What you need to do:
Every line of the material that includes the word "Output" is to be shown.

Dataset:
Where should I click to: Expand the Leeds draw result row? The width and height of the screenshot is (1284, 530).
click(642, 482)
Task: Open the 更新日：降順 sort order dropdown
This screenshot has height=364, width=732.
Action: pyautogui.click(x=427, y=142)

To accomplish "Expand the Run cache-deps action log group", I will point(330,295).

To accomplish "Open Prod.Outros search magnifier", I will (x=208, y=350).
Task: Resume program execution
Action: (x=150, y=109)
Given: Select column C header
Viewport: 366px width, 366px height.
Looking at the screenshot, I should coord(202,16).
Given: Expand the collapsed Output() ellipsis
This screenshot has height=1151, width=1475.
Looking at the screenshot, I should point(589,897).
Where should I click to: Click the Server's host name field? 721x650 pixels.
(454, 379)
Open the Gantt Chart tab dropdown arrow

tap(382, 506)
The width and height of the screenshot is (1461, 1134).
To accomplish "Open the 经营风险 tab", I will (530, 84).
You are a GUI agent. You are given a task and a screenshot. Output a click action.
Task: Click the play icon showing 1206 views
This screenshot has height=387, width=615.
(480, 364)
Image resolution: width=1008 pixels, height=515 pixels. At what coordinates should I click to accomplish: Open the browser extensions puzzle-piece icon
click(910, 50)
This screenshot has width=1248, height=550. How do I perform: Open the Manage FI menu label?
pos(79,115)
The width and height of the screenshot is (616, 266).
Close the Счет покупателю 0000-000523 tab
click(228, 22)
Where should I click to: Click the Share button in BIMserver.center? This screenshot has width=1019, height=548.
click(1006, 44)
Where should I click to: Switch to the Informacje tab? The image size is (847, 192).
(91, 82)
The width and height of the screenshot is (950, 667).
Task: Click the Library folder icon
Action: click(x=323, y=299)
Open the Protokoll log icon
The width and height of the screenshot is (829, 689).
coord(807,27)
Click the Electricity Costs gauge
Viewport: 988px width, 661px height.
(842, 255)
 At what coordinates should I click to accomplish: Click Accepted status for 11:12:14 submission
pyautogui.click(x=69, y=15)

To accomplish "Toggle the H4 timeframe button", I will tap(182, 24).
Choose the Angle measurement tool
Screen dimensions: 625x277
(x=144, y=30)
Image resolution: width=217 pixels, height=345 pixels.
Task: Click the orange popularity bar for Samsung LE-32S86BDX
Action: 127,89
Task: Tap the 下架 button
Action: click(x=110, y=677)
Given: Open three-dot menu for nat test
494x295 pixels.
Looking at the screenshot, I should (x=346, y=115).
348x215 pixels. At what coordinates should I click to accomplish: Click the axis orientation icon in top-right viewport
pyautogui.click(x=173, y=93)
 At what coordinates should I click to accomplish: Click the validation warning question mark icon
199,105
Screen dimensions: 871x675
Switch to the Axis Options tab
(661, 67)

Your solution:
Given: Expand the collapsed Output() ellipsis
You are a GUI agent. You are given a task and a screenshot. Output a click action.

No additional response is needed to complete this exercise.